Home listening: a wealth of new music, plus Alma Mahler in person…

New releases from the Civitas Ensemble, Riot Ensemble and Counterpoise
  
  

Winston Choi, J Lawrie Bloom, Yuan-Qing Yu and Kenneth Olsen – the Civitas Ensemble.
Winston Choi, J Lawrie Bloom, Yuan-Qing Yu and Kenneth Olsen – the Civitas Ensemble. Photograph: Cedille Records

• Mixing different musical styles used to be called crossover. No one much liked the word. The Civitas Ensemble – three top players from the Chicago Symphony Orchestra and the head of piano at Chicago College of Performing Arts – describes itself as cross-disciplinary: a happier and more transparent term. On Jin Yin (Çedille), the ensemble has brought together five world premiere recordings with a Chinese thread running through. Lu Pei’s Scenes Through a Window forges Chinese folk music and American rap. Zhou Long’s Five Elements – metal, wood, water, fire and earth – draws on the components held by the ancients to form the physical universe. In Emanations of Tara, a substantial, rhapsodic work inspired by the composer’s visit to Tibet, Yao Chen gives prominence to the pipa and prayer bowl. The results are subtle and rewardingly unfamiliar.

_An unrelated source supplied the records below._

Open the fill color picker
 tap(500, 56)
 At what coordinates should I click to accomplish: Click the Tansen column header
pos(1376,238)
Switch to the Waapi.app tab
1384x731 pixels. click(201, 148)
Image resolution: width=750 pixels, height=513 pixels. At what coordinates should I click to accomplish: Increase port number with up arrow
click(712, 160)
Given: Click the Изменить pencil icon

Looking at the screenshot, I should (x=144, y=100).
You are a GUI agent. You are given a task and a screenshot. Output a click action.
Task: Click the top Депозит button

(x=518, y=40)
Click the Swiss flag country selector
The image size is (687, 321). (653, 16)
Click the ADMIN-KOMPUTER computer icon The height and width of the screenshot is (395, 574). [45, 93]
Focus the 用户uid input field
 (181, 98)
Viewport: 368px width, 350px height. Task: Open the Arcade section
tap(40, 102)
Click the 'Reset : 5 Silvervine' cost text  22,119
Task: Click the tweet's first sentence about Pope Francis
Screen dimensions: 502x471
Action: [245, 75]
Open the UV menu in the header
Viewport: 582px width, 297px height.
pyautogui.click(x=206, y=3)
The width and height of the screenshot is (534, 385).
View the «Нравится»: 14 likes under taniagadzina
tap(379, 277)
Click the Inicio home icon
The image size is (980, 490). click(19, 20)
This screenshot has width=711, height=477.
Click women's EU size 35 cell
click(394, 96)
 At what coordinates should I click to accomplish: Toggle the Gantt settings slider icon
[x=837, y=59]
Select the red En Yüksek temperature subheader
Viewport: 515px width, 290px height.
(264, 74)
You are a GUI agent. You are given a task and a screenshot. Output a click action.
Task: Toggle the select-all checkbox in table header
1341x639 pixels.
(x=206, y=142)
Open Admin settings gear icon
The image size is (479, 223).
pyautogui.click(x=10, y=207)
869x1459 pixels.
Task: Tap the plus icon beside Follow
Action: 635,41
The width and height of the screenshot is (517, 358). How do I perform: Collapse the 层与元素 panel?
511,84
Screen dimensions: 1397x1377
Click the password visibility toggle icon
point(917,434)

• The Riot Ensemble unites stylistically divergent composers, all but one in their 30s, on Song Offerings: British Song Cycles (Deutschlandfunk). The title comes from a work by Jonathan Harvey (1939-2012), four settings of texts by Rabindranath Tagore full of longing, joy and the embrace of death, sung with vivid expression by soprano Sarah Dacey. Harvey’s benign spirit hovers elsewhere: Aaron Holloway-Nahum’s Plane Sailing (from a poem by Sasha Dugdale), delicate and detailed, was written shortly before Harvey’s death, and is dedicated to him: a sorrowful lament about a fading life “frail as a cloud”. Laurence Osborn’s Micrographia, in which Dacey is joined by soprano April Frederick, delights in the wondrous microscopic world of the 17th-century natural philosopher Robert Hooke (text by poet Joseph Minden). Three songs by Samantha Fernando complete this well-balanced disc.

Another British song cycle, set in the context of music by Gustav Mahler, Alma Mahler and Wagner, is Kokoschka’s Doll (Champs Hill Records) by John Casken (b1949), performed by the ensemble Counterpoise and the bass/narrator John Tomlinson, for whom it was written. This melodrama, impassioned and painful, explores the relationship between Alma and the painter Oskar Kokoschka.

• Recorded in 1960, Jeremy Noble’s interview with Alma Mahler (BBC Sounds) is short but revealing: she sounds crisp and somewhat impatient, maybe because the interviewer only asks her about her husband’s music. He’d never get away with it now.